Bad debt: Budget set to remodel ARCs – The Financial Express

Clipped from: https://www.financialexpress.com/budget/bad-debt-budget-set-to-remodel-arcs/2168333/

Earlier this fiscal, chief economic adviser Krishnamurthy V Subramanian had told FE that several “important considerations need to be kept in mind” while assessing the desirability of a bad bank.

Union Budget 2021-22 Expectations for bad bank: While the government has kept alive the option of setting up a state-backed bad bank despite initial reluctance, it is learnt to be in talks with the central bank over a raft of proposals – including further recapitalisation of state-run lenders and reforms in the asset reconstruction space – to bolster the ecosystem of bad debt resolution. The proposals may find place in finance minister Nirmala Sitharaman’s Budget speech on February 1.

The Budget proposal for capital infusion into public-sector banks (PSBs) in the next fiscal is still being worked out but the amount could be at least the same as in FY21 (Rs 20,000 crore), a source told FE. While PSBs have stepped up efforts to raise capital from the market, they will still require government support, the source added. At the same time, the privatisation of a few small and sick PSBs is being vigorously explored.

As prospects of a Covid-induced spike in defaults loom large, both the finance ministry and the Reserve Bank of India (RBI) believe PSBs need to remain adequately capitalised next fiscal to be able to absorb the bad loan shock and boost lending to spur economic activities, the source said.

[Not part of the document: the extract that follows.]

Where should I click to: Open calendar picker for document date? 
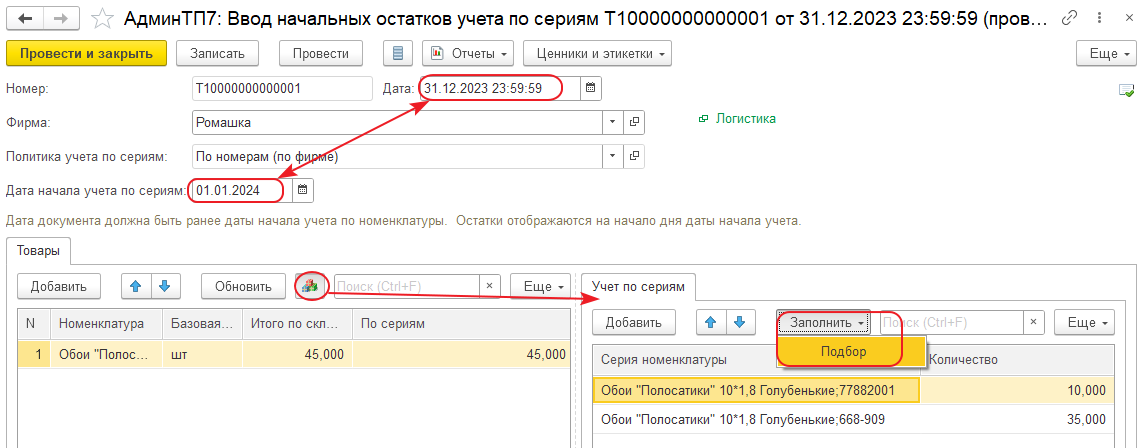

Similarly, while the government has started weighing the idea of a bad bank, supposed to be modelled after an asset reconstruction company (ARC), though with a difference, it may impress on RBI to address certain irritants in this space, including the so-called 15:85 norm. The idea is to enable even existing ARCs to better contribute towards NPA resolution, another source said.

Under this rule, ARCs – which typically buy bad loans from banks and make money by recovering them – are required to invest a minimum of 15% in the so-called security receipts (SRs) or pass-through certificates that are issued against the stressed assets.

This upfront investment for ARCs was just 5% before 2014 before the regulator decided to increase their skin in the game. This norm also poses other complications, such as disagreements with bankers over valuations, because the larger the value of the stressed assets, the higher the upfront payment they have to make.

In December 2019, the regulator tightened the rules further, stipulating that ARCs cannot acquire financial assets from a bank or financial institution, which is the sponsor of the ARC, on a bilateral basis.

While several large funds like Blackstone, Bain Capital, SSG and Lone Star have set up ARCs, especially after the enactment of the insolvency law and approval for 100% FDI in ARCs via the automatic route, the segment hasn’t yet grown as it should and still accounts for a fraction of the total bad loans. Growth in assets under management of the ARCs slowed to just 7% in 2019 to $14.6 billion from 25% in the previous year, according to a Crisil estimate.

The problem is that ARCs have found it difficult to recover much from the toxic assets, so they have only been able to offer low prices to banks, which banks have found difficult to accept. Bankers, too, have remained wary of selling to ARCs for possible investigations later over their decisions on haircuts.

According to a latest RBI report, the acquisition cost of ARCs as a proportion to the book value of assets declined to less than 36% as of March 2020 from about 38% a year before, suggesting lower realisable value of the assets. Banks’ sale of assets to ARCs also dropped.

The Indian Banks Association (IBA) had in May last year submitted a proposal for setting up a bad bank with the finance ministry and RBI, recommending equity infusion from the government and the banks. However, the government wasn’t very keen on just adding to the 29 existing ARCs, without being convinced that any such move will actually bear the intended result.

Earlier this fiscal, chief economic adviser Krishnamurthy V Subramanian had told FE that several “important considerations need to be kept in mind” while assessing the desirability of a bad bank.

While the government explores several options, it also expects that a fair amount of stress can be resolved through a “pre-pack” insolvency scheme, a draft proposal of which is now floated, and the usual bankruptcy process once the suspension of insolvency proceedings against Covid-related defaults is lifted from March 25.